Wash twice with PBS for 2 min.
12.
In case of DNA-FISH incubate samples in 0.1 N HCl for 5 min. This step is to remove cytoplasmic proteins, that would otherwise contribute to nonspecific background signals and improve probe penetration. Times can be shortened or increased, but 5 min is a good compromise to maintain nuclear integrity and achieve cytoplasmic deproteination.
13.
Wash twice with PBS for 2 min.
14.
At this point change to SSC buffer and wash twice with 2× SSC for 2 min.
15.
Incubate samples in 50% Formamide/2× SSC pH 7 at 4°C for at least 6 h, or overnight (see Note 5). Some cell types may require pepsinization before hybridization for better probe access. Pepsin mainly removes cytoplasmic proteins; however, it also promotes detachment of cells from the glass. Therefore, this process has to be monitored under the microscope and stopped before cells start to detach. A post-fixation step after pepsinization is recommended (for an exact protocol we refer to ref. 2).

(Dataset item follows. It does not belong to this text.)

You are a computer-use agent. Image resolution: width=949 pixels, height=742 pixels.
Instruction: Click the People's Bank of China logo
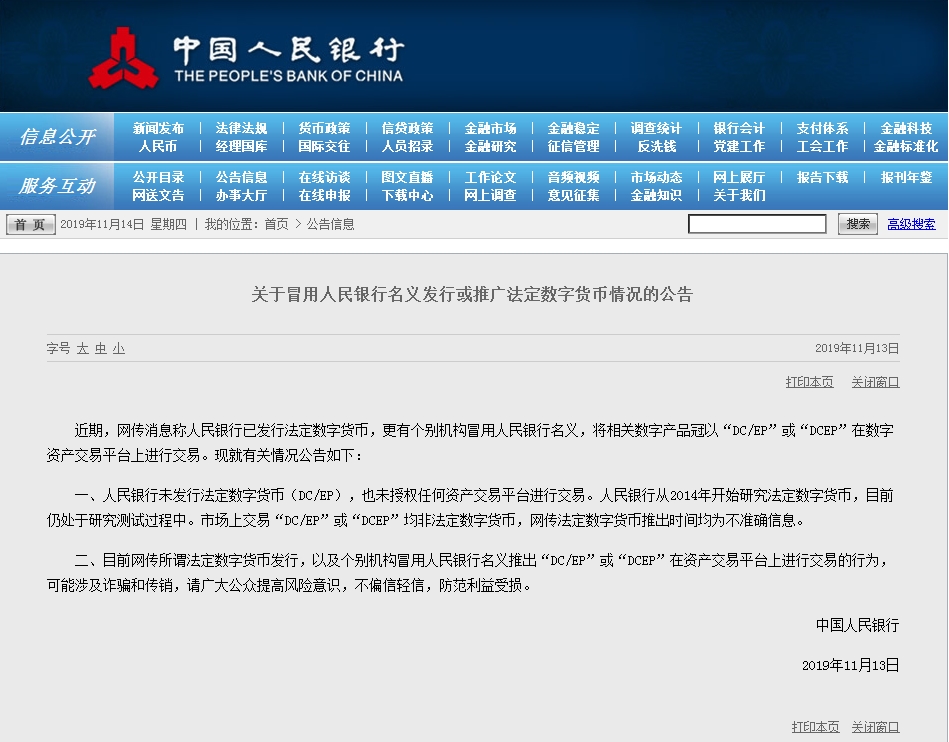click(x=124, y=58)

3.4 Setup of Hybridization Solution, Denaturation of Probe and Target DNA and Hybridization
3.4.1 Setup of Hybridization Solution
We recommend using 1–5 ng DNA/μL hybridization solution for repetitive probes, such as major mouse satellite DNA delineating the pericentromeric regions of mouse chromosomes, and 20–40 ng DNA/μL for single or low copy probes, such as BAC DNA for the delineation of a specific gene locus (see Note 6). The latter probes require unlabeled competitor DNA (e.g., Cot-1 DNA) added to the probe for suppression of nonspecific hybridization. The amount of the competitor DNA should be around 10- up to 50-fold of the concentration of the probe DNA. As a rule of thumb, a hybridization area covered by 18 × 18 mm coverslip requires 5–8 μL of hybridization mixture. In case of smaller or larger hybridization areas the required amount is adjusted accordingly.